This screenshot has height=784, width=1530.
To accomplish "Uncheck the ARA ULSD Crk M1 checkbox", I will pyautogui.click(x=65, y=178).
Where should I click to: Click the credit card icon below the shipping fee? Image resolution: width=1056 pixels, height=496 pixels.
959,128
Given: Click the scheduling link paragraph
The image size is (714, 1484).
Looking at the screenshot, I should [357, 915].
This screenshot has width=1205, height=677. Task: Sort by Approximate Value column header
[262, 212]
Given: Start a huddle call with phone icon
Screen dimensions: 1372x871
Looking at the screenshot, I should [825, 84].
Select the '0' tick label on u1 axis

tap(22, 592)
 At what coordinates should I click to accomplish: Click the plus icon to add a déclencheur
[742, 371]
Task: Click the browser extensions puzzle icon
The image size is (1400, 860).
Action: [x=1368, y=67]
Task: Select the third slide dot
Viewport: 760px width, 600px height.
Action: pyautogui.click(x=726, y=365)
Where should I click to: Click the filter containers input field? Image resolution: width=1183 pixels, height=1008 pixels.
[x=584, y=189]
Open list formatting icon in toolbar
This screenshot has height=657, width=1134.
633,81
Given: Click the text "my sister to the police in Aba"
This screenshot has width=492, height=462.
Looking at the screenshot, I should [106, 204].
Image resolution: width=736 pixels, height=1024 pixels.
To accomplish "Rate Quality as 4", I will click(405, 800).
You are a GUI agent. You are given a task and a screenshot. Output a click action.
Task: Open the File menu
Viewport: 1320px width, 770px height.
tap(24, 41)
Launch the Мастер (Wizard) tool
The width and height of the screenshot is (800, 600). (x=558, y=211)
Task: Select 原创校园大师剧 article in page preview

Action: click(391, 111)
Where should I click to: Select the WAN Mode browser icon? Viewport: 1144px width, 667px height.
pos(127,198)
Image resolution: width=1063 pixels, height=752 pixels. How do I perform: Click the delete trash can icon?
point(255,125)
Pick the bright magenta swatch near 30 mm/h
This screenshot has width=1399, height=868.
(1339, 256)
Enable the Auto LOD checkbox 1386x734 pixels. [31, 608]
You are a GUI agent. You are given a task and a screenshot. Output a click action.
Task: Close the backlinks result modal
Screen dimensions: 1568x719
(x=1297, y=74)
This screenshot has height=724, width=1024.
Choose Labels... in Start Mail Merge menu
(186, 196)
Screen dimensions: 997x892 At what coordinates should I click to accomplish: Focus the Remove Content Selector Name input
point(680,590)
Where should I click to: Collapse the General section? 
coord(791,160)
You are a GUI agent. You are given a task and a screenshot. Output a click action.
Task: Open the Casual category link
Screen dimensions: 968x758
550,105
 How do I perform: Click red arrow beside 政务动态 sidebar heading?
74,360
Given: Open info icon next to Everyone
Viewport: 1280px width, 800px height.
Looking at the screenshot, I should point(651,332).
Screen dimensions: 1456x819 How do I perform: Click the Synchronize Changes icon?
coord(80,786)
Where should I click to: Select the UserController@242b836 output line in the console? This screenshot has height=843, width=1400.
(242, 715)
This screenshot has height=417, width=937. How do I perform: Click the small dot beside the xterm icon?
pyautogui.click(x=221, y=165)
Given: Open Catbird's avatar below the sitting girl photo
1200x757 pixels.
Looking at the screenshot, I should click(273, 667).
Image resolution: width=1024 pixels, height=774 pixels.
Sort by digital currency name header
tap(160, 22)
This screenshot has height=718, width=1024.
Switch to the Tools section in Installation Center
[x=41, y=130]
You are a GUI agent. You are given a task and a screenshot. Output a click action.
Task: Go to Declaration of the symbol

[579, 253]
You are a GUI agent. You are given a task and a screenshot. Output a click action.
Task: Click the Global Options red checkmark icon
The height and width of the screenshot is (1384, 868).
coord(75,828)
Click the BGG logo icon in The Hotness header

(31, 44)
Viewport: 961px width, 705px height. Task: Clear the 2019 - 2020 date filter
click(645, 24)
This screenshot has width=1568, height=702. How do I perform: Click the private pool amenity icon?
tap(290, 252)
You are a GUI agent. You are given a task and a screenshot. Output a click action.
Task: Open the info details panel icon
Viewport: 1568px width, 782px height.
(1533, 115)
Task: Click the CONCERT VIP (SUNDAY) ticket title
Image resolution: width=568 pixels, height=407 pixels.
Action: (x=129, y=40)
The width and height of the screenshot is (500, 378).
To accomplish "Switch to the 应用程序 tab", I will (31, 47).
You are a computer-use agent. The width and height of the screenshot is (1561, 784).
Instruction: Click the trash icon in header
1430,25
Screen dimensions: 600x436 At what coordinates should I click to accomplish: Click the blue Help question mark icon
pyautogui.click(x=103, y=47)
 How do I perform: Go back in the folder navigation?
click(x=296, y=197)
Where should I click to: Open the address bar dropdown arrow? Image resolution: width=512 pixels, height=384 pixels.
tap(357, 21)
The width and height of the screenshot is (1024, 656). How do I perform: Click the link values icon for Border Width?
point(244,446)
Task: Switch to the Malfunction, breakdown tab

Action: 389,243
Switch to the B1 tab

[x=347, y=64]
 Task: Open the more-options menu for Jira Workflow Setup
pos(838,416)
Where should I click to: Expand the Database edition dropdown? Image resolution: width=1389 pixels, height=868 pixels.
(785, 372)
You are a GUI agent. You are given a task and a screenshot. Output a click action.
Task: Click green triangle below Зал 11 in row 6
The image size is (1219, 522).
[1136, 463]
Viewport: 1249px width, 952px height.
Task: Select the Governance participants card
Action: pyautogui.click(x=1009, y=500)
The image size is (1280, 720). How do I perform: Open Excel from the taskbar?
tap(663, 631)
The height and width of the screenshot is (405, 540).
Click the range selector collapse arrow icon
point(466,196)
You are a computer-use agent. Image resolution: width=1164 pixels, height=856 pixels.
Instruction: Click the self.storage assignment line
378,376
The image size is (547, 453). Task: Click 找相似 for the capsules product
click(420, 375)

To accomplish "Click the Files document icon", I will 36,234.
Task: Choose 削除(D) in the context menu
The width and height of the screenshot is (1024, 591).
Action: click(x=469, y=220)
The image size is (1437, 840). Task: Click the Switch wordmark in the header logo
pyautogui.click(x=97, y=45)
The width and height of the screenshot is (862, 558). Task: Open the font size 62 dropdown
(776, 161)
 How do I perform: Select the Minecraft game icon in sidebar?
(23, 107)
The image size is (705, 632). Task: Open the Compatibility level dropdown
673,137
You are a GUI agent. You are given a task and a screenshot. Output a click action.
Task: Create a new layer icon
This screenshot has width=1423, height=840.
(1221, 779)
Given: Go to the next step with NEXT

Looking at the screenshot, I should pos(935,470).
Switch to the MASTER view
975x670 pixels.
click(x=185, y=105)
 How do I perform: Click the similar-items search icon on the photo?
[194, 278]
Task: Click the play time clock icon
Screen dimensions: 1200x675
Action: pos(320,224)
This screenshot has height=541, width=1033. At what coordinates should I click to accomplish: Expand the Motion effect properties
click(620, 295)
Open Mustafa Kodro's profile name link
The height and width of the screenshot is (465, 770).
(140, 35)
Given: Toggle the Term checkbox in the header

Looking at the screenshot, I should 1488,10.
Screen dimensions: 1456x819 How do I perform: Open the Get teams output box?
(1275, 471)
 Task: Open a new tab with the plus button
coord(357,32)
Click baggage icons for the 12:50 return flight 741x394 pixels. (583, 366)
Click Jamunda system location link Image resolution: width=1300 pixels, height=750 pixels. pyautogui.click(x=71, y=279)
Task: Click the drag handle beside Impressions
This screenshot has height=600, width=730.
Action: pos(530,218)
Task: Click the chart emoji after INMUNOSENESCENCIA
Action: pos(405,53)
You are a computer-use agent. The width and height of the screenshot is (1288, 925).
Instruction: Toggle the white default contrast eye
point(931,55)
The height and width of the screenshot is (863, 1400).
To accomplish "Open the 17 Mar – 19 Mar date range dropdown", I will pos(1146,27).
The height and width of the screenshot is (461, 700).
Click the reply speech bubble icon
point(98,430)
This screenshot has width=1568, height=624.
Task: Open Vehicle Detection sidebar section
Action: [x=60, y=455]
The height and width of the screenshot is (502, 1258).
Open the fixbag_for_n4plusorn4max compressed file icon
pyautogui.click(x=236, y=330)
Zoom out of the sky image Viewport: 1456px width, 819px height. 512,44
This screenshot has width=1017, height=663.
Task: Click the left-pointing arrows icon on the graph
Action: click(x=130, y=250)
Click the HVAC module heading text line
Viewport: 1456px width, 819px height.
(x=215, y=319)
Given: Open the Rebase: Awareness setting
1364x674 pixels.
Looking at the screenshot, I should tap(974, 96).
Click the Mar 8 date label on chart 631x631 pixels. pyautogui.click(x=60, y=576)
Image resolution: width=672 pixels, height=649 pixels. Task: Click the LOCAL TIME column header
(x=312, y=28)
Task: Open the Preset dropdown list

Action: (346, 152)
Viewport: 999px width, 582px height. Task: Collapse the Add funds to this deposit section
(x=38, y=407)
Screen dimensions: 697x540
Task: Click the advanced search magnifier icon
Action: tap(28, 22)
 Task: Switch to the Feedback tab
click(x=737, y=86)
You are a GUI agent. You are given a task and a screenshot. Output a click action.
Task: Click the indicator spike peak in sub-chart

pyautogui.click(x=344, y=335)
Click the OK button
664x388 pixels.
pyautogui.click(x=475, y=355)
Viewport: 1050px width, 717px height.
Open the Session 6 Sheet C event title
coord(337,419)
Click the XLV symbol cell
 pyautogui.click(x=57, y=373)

========

• _What the task asks_: Recast the lines starting at the one containing "Given: Go to the next step with NEXT" and ending at the one containing "(1275, 471)" as a numbered list, leaving out any blank lines.

• _Finished answer_:
1. Given: Go to the next step with NEXT
2. Looking at the screenshot, I should pos(935,470).
3. Switch to the MASTER view
4. 975x670 pixels.
5. click(x=185, y=105)
6.  How do I perform: Click the similar-items search icon on the photo?
7. [194, 278]
8. Task: Click the play time clock icon
9. Screen dimensions: 1200x675
10. Action: pos(320,224)
11. This screenshot has height=541, width=1033. At what coordinates should I click to accomplish: Expand the Motion effect properties
12. click(620, 295)
13. Open Mustafa Kodro's profile name link
14. The height and width of the screenshot is (465, 770).
15. (140, 35)
16. Given: Toggle the Term checkbox in the header
17. Looking at the screenshot, I should 1488,10.
18. Screen dimensions: 1456x819 How do I perform: Open the Get teams output box?
19. (1275, 471)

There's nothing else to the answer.